(The data)

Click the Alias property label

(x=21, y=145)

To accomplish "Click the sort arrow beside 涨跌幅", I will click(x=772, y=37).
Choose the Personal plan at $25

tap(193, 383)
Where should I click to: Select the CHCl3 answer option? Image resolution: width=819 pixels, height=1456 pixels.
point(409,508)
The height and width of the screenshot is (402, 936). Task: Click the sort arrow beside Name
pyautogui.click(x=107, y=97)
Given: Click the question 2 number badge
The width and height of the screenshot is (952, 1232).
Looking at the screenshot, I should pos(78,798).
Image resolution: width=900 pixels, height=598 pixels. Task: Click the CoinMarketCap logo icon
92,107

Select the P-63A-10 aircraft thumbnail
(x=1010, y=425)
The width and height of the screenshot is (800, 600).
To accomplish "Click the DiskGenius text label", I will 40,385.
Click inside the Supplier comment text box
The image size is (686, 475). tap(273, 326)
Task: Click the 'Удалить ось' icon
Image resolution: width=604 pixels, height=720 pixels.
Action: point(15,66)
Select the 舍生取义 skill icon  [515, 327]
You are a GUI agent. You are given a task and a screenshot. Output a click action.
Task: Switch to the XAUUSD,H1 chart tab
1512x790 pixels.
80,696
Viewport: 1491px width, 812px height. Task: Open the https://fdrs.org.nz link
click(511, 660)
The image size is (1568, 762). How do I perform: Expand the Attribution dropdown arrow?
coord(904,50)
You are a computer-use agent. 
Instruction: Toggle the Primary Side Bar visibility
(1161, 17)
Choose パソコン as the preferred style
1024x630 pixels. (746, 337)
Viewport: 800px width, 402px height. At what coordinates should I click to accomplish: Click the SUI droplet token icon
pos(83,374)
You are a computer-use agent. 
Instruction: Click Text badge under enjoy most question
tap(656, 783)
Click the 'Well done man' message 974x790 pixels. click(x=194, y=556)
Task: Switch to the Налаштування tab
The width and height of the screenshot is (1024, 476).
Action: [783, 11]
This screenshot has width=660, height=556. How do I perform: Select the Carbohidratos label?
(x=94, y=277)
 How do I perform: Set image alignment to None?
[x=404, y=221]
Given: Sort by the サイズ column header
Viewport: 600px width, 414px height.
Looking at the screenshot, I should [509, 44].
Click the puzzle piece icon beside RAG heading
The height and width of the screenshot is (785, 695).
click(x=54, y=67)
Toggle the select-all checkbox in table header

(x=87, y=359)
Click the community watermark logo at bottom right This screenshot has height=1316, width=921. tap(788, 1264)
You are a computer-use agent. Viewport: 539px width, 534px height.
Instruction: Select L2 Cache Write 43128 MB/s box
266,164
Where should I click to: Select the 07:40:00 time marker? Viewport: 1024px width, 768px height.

(End The data)

# [Work required]
Each line from the one containing "Instruction: Select L2" through the last line of the material must be restated word for word, with no other text.

# [Solution to the exercise]
Instruction: Select L2 Cache Write 43128 MB/s box
266,164
Where should I click to: Select the 07:40:00 time marker? Viewport: 1024px width, 768px height.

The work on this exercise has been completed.